Задание | Выпишите без изменений строки, начиная со строки с "ESTA DIRECCION (747, 318)" и заканчивая строкой с "联系我们 (942, 48)", включая обе.

Материал для задания |

────────

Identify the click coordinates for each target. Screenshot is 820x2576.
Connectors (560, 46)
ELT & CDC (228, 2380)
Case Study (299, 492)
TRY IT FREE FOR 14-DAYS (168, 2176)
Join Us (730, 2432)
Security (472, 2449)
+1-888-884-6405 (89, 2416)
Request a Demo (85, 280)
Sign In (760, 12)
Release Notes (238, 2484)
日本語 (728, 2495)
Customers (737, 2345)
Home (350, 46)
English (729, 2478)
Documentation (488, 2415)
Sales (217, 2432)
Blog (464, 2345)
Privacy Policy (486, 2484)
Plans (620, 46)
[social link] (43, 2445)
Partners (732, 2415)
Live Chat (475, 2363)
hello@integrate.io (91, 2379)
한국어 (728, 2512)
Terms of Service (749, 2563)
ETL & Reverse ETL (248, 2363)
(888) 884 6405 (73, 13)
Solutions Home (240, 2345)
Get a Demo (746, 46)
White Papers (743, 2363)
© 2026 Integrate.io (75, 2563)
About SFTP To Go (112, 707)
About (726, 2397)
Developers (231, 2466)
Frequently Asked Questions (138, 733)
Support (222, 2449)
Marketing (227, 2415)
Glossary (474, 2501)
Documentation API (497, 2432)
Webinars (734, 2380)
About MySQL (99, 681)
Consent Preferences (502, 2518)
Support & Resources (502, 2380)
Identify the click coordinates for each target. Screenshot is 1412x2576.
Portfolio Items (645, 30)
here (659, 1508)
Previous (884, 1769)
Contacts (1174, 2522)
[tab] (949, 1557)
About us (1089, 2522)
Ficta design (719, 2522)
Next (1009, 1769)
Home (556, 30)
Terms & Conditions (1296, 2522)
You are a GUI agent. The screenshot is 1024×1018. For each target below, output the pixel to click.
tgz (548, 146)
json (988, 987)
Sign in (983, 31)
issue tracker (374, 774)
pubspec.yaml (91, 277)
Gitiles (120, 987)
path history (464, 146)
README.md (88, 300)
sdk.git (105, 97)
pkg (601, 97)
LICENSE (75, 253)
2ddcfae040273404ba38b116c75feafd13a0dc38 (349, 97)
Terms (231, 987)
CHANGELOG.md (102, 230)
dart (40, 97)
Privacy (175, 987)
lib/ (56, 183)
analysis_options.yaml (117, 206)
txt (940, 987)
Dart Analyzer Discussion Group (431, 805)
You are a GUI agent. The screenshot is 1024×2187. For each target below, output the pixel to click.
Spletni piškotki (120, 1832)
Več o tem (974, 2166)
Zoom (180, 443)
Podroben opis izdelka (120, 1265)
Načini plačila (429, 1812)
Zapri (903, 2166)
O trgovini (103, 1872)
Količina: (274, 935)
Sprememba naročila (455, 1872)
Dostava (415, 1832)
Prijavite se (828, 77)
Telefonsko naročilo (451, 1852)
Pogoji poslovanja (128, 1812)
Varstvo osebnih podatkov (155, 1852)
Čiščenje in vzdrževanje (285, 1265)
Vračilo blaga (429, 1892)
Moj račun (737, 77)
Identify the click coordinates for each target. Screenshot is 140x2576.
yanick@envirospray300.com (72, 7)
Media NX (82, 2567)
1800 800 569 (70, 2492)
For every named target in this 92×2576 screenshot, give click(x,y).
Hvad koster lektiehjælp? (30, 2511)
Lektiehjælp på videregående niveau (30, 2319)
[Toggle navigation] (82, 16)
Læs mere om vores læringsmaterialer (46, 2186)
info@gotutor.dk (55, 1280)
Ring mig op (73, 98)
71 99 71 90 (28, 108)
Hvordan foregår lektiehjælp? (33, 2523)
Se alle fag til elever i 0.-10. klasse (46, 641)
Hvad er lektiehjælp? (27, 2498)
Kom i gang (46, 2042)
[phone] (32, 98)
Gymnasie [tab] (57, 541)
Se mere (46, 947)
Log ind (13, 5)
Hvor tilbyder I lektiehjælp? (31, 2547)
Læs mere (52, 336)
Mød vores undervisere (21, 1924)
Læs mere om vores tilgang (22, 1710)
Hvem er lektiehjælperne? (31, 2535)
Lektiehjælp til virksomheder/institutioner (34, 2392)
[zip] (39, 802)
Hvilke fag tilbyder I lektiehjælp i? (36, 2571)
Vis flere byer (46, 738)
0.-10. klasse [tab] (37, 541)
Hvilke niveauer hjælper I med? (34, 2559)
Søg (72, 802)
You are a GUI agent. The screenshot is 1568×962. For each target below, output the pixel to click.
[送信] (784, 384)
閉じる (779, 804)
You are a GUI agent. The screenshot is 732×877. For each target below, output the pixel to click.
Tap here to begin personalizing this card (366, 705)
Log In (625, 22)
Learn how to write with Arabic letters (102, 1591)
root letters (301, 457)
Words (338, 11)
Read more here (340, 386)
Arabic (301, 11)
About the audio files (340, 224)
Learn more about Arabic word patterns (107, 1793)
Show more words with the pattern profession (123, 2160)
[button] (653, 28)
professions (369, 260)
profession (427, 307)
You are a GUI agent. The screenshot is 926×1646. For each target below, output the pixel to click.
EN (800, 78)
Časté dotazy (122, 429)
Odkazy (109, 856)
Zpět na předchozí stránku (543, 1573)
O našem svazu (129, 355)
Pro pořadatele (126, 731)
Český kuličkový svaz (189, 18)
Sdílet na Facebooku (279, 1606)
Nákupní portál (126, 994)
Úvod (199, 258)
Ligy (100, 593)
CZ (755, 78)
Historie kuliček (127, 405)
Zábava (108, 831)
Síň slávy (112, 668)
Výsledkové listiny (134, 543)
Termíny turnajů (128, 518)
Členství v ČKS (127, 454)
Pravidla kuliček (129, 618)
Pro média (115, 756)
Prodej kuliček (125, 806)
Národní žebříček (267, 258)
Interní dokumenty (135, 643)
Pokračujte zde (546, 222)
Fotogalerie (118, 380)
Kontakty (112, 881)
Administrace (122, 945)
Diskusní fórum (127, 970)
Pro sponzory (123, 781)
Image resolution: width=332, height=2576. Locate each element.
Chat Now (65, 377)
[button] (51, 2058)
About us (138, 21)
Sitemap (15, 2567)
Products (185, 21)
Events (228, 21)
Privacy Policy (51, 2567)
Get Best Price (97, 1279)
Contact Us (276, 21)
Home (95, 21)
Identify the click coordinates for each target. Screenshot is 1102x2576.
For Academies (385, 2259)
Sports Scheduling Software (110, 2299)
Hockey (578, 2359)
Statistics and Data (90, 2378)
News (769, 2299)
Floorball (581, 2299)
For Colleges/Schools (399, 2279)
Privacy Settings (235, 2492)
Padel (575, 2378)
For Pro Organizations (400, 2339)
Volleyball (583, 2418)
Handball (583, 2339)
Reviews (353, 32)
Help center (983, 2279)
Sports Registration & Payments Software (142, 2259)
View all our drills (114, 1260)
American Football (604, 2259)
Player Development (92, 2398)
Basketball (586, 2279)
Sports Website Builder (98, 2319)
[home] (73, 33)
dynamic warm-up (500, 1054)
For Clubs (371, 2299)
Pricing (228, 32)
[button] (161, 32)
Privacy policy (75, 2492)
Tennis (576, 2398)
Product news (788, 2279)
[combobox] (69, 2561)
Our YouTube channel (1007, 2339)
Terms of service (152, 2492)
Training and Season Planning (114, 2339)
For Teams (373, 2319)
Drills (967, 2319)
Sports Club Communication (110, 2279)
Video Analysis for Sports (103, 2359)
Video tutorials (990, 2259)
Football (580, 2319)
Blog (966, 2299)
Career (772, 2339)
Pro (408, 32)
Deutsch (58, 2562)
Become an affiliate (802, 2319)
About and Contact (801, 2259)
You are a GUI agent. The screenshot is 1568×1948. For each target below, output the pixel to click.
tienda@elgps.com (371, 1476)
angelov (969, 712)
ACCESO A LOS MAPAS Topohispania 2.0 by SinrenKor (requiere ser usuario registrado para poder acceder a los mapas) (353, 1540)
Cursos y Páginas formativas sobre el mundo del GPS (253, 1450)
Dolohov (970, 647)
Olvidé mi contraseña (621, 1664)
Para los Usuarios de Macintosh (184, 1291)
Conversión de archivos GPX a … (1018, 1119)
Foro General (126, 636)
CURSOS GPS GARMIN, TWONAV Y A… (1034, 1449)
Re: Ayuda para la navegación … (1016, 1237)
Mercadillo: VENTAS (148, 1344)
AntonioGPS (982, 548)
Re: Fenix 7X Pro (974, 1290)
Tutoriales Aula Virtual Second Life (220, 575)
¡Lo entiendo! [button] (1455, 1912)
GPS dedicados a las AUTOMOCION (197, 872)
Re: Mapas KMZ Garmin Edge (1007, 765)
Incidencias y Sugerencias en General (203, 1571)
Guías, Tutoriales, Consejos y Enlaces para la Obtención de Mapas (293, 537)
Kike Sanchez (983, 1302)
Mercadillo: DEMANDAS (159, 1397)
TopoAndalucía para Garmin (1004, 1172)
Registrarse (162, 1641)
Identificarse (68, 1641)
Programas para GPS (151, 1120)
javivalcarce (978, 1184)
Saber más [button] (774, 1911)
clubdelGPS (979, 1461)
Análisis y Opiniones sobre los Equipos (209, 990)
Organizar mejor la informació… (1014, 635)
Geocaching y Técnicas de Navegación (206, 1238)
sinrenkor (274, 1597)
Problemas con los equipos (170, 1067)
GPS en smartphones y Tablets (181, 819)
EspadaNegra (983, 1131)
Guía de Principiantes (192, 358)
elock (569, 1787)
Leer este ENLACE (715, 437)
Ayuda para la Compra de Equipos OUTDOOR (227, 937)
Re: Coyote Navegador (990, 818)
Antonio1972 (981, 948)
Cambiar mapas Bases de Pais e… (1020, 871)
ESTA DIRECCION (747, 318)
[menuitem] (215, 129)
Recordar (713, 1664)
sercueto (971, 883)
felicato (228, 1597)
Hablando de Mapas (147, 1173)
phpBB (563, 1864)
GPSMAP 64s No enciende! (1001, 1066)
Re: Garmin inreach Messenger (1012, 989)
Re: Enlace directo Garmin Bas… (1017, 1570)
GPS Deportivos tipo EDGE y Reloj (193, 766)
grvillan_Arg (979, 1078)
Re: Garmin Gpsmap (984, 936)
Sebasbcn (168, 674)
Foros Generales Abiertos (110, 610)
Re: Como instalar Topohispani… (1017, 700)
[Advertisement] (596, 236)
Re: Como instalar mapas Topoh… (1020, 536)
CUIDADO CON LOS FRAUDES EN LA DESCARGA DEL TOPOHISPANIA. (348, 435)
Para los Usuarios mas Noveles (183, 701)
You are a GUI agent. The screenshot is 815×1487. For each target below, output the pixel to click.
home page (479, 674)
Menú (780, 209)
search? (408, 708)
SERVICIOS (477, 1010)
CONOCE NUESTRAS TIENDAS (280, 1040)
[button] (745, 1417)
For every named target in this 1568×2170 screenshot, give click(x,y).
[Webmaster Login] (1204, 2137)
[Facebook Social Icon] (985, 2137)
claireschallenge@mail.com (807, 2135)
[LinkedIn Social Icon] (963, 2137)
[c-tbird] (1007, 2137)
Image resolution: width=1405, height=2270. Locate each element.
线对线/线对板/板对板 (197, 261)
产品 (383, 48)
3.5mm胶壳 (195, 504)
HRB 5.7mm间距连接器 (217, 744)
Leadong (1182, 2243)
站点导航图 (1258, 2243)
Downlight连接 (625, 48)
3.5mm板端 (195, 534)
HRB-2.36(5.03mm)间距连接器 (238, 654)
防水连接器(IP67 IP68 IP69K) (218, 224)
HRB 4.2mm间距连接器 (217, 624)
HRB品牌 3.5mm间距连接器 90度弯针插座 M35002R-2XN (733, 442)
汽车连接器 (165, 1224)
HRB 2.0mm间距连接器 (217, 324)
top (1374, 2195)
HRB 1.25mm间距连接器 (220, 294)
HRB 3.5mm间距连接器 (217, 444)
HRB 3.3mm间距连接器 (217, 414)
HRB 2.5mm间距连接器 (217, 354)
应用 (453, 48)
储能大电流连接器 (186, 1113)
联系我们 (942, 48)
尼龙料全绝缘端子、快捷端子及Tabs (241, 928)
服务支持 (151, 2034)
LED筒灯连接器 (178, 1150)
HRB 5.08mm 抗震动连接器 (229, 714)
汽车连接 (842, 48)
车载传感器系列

────────

Результат |
ESTA DIRECCION (747, 318)
[menuitem] (215, 129)
Recordar (713, 1664)
sercueto (971, 883)
felicato (228, 1597)
Hablando de Mapas (147, 1173)
phpBB (563, 1864)
GPSMAP 64s No enciende! (1001, 1066)
Re: Garmin inreach Messenger (1012, 989)
Re: Enlace directo Garmin Bas… (1017, 1570)
GPS Deportivos tipo EDGE y Reloj (193, 766)
grvillan_Arg (979, 1078)
Re: Garmin Gpsmap (984, 936)
Sebasbcn (168, 674)
Foros Generales Abiertos (110, 610)
Re: Como instalar Topohispani… (1017, 700)
[Advertisement] (596, 236)
Re: Como instalar mapas Topoh… (1020, 536)
CUIDADO CON LOS FRAUDES EN LA DESCARGA DEL TOPOHISPANIA. (348, 435)
Para los Usuarios mas Noveles (183, 701)
You are a GUI agent. The screenshot is 815×1487. For each target below, output the pixel to click.
home page (479, 674)
Menú (780, 209)
search? (408, 708)
SERVICIOS (477, 1010)
CONOCE NUESTRAS TIENDAS (280, 1040)
[button] (745, 1417)
For every named target in this 1568×2170 screenshot, give click(x,y).
[Webmaster Login] (1204, 2137)
[Facebook Social Icon] (985, 2137)
claireschallenge@mail.com (807, 2135)
[LinkedIn Social Icon] (963, 2137)
[c-tbird] (1007, 2137)
Image resolution: width=1405, height=2270. Locate each element.
线对线/线对板/板对板 (197, 261)
产品 (383, 48)
3.5mm胶壳 (195, 504)
HRB 5.7mm间距连接器 (217, 744)
Leadong (1182, 2243)
站点导航图 (1258, 2243)
Downlight连接 (625, 48)
3.5mm板端 (195, 534)
HRB-2.36(5.03mm)间距连接器 (238, 654)
防水连接器(IP67 IP68 IP69K) (218, 224)
HRB 4.2mm间距连接器 (217, 624)
HRB品牌 3.5mm间距连接器 90度弯针插座 M35002R-2XN (733, 442)
汽车连接器 (165, 1224)
HRB 2.0mm间距连接器 (217, 324)
top (1374, 2195)
HRB 1.25mm间距连接器 (220, 294)
HRB 3.5mm间距连接器 (217, 444)
HRB 3.3mm间距连接器 (217, 414)
HRB 2.5mm间距连接器 (217, 354)
应用 (453, 48)
储能大电流连接器 (186, 1113)
联系我们 (942, 48)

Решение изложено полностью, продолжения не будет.